**TASK ITEM:** Without the pictures, repeat all of the data exactly as it appears below.

**STUDY MATERIAL:**
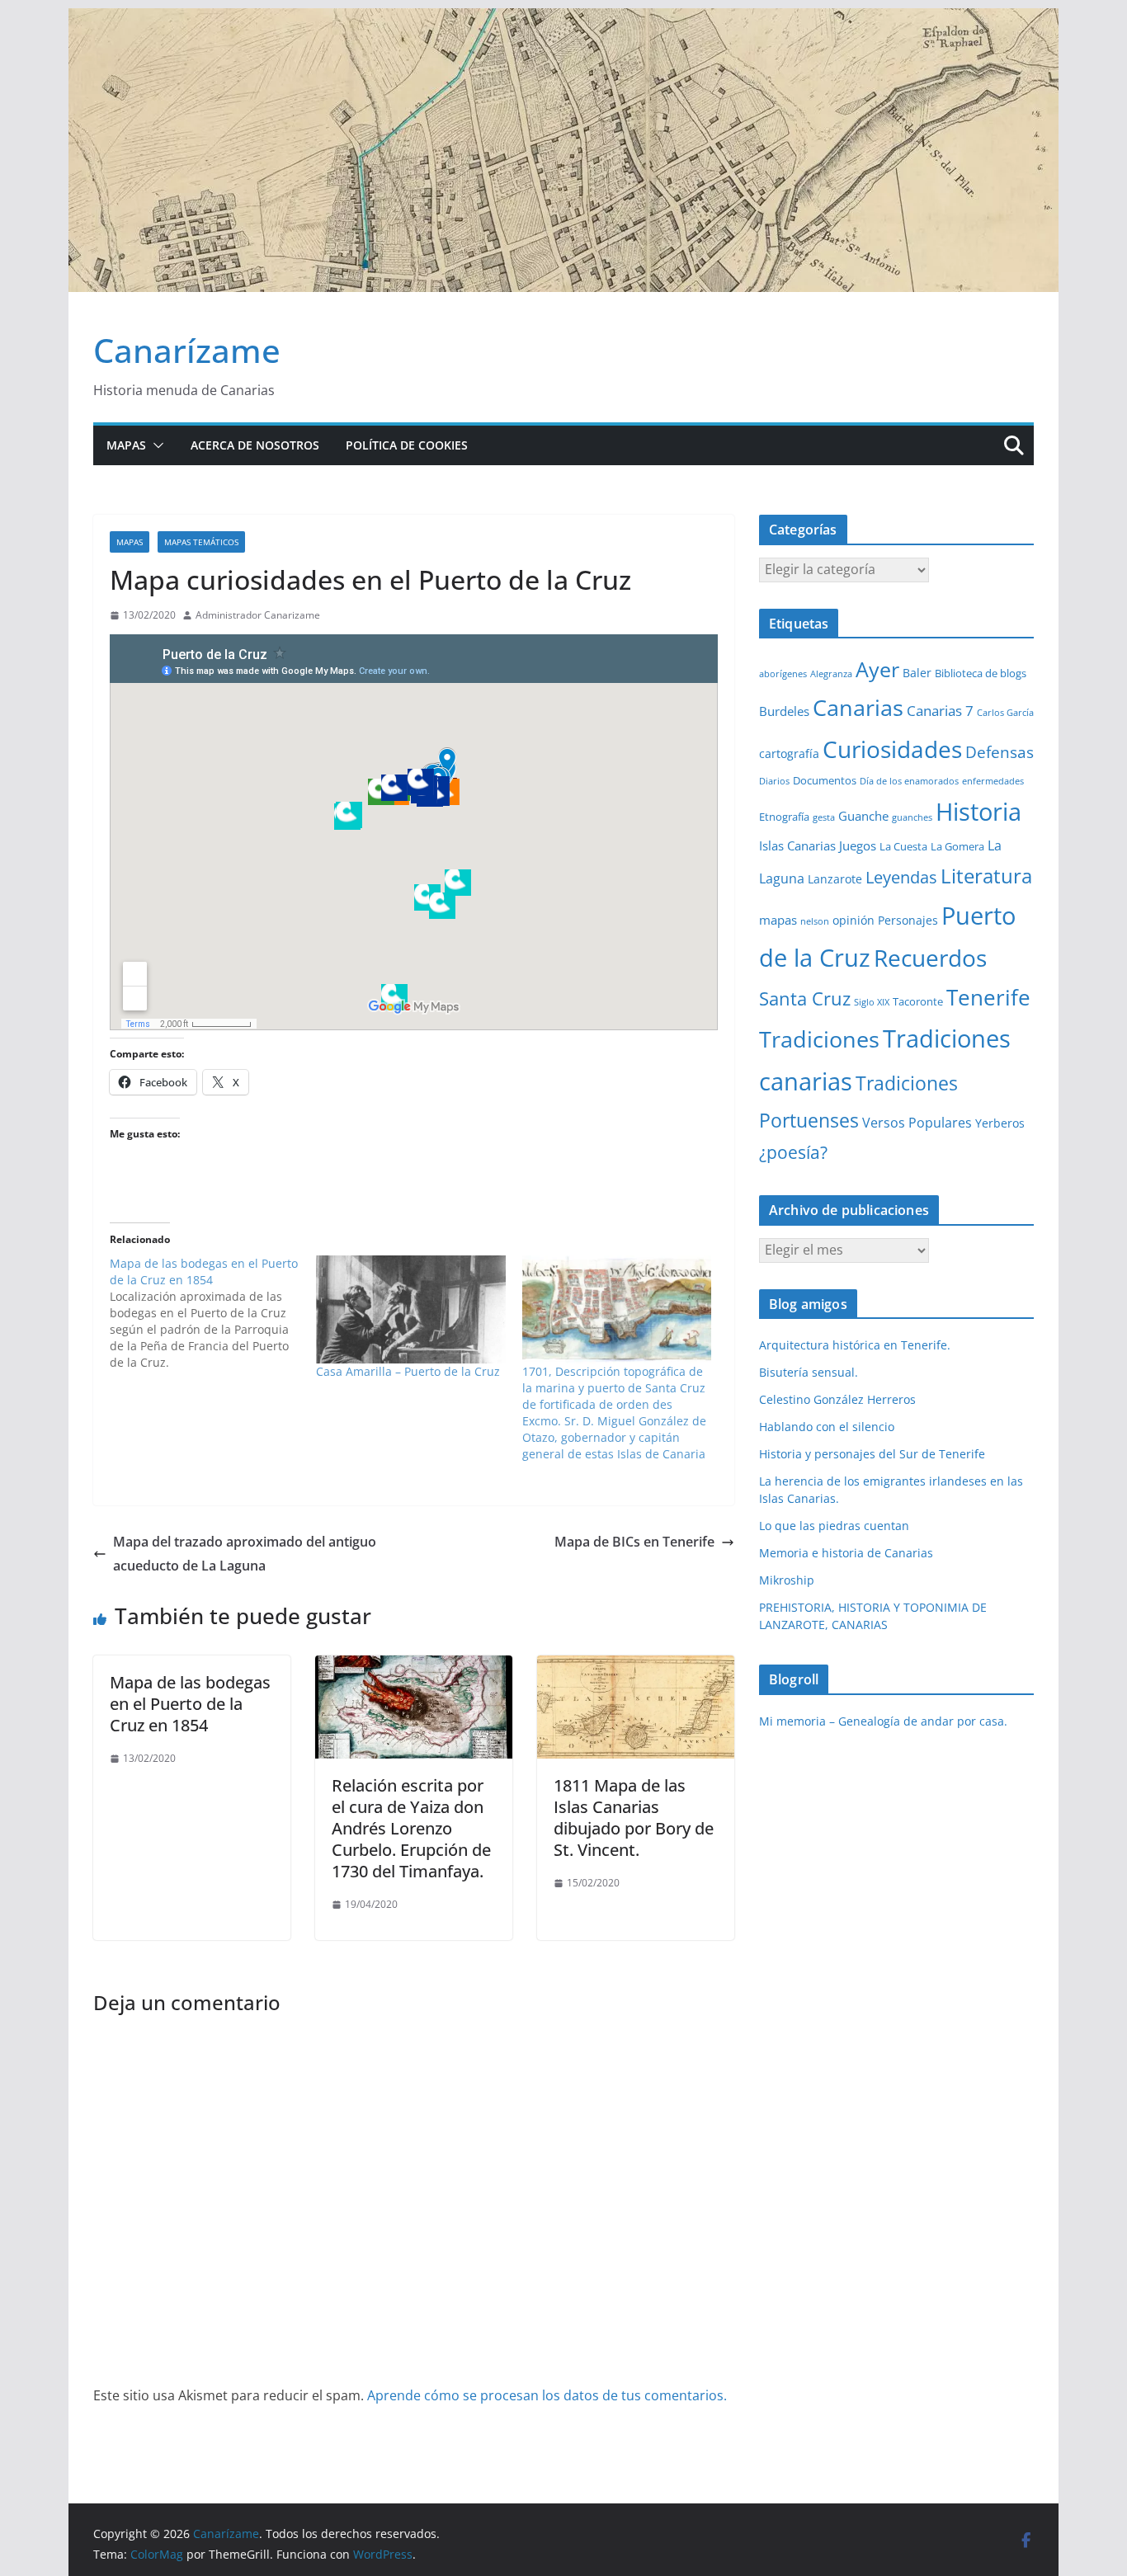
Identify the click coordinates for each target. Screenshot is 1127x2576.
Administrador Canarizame (258, 615)
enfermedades (993, 781)
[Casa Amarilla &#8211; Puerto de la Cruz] (411, 1309)
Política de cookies (407, 445)
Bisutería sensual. (808, 1372)
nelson (814, 921)
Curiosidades (892, 749)
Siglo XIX (871, 1002)
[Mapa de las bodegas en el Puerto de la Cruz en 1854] (213, 1313)
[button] (155, 445)
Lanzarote (835, 879)
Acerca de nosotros (255, 445)
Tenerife (988, 997)
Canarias (858, 708)
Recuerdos (930, 957)
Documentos (824, 780)
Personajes (908, 920)
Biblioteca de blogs (980, 673)
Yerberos (1000, 1123)
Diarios (774, 781)
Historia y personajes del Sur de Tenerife (872, 1454)
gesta (824, 817)
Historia (978, 811)
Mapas (126, 445)
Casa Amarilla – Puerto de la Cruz (408, 1371)
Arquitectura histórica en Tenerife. (854, 1345)
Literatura (986, 875)
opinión (853, 920)
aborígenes (783, 674)
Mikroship (786, 1580)
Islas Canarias (797, 845)
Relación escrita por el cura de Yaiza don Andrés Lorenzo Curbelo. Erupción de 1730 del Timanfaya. (411, 1828)
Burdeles (784, 711)
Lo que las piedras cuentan (834, 1525)
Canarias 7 (940, 710)
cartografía (789, 753)
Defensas (999, 752)
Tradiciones (819, 1039)
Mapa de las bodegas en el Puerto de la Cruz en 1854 (190, 1703)
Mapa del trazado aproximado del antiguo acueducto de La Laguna (244, 1554)
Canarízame (187, 350)
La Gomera (957, 846)
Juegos (857, 845)
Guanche (863, 816)
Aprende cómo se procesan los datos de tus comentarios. (547, 2395)
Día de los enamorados (909, 781)
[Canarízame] (563, 20)
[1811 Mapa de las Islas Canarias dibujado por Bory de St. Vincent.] (635, 1667)
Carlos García (1005, 712)
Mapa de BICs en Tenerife (634, 1542)
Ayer (877, 669)
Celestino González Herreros (837, 1399)
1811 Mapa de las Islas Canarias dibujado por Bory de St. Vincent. (634, 1817)
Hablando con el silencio (826, 1426)
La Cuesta (903, 846)
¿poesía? (793, 1152)
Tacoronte (918, 1001)
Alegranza (831, 674)
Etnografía (784, 816)
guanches (912, 817)
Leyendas (901, 877)
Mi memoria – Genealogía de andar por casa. (883, 1721)
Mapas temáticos (201, 542)
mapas (778, 919)
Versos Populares (917, 1123)
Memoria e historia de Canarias (846, 1553)
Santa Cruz (805, 998)
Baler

**WORKED SOLUTION:**
Identify the click coordinates for each target. Screenshot is 1127x2576.
Administrador Canarizame (258, 615)
enfermedades (993, 781)
[Casa Amarilla &#8211; Puerto de la Cruz] (411, 1309)
Política de cookies (407, 445)
Bisutería sensual. (808, 1372)
nelson (814, 921)
Curiosidades (892, 749)
Siglo XIX (871, 1002)
[Mapa de las bodegas en el Puerto de la Cruz en 1854] (213, 1313)
[button] (155, 445)
Lanzarote (835, 879)
Acerca de nosotros (255, 445)
Tenerife (988, 997)
Canarias (858, 708)
Recuerdos (930, 957)
Documentos (824, 780)
Personajes (908, 920)
Biblioteca de blogs (980, 673)
Yerberos (1000, 1123)
Diarios (774, 781)
Historia y personajes del Sur de Tenerife (872, 1454)
gesta (824, 817)
Historia (978, 811)
Mapas (126, 445)
Casa Amarilla – Puerto de la Cruz (408, 1371)
Arquitectura histórica en Tenerife. (854, 1345)
Literatura (986, 875)
opinión (853, 920)
aborígenes (783, 674)
Mikroship (786, 1580)
Islas Canarias (797, 845)
Relación escrita por el cura de Yaiza don Andrés Lorenzo Curbelo. Erupción de 1730 del Timanfaya. (411, 1828)
Burdeles (784, 711)
Lo que las piedras cuentan (834, 1525)
Canarias 7 (940, 710)
cartografía (789, 753)
Defensas (999, 752)
Tradiciones (819, 1039)
Mapa de las bodegas en el Puerto de la Cruz en 1854 (190, 1703)
Mapa del trazado aproximado del antiguo acueducto de La Laguna (244, 1554)
Canarízame (187, 350)
La Gomera (957, 846)
Juegos (857, 845)
Guanche (863, 816)
Aprende cómo se procesan los datos de tus comentarios. (547, 2395)
Día de los enamorados (909, 781)
[Canarízame] (563, 20)
[1811 Mapa de las Islas Canarias dibujado por Bory de St. Vincent.] (635, 1667)
Carlos García (1005, 712)
Mapa de BICs en Tenerife (634, 1542)
Ayer (877, 669)
Celestino González Herreros (837, 1399)
1811 Mapa de las Islas Canarias dibujado por Bory de St. Vincent. (634, 1817)
Hablando con el silencio (826, 1426)
La Cuesta (903, 846)
¿poesía? (793, 1152)
Tacoronte (918, 1001)
Alegranza (831, 674)
Etnografía (784, 816)
guanches (912, 817)
Leyendas (901, 877)
Mi memoria – Genealogía de andar por casa. (883, 1721)
Mapas temáticos (201, 542)
mapas (778, 919)
Versos Populares (917, 1123)
Memoria e historia de Canarias (846, 1553)
Santa Cruz (805, 998)
Baler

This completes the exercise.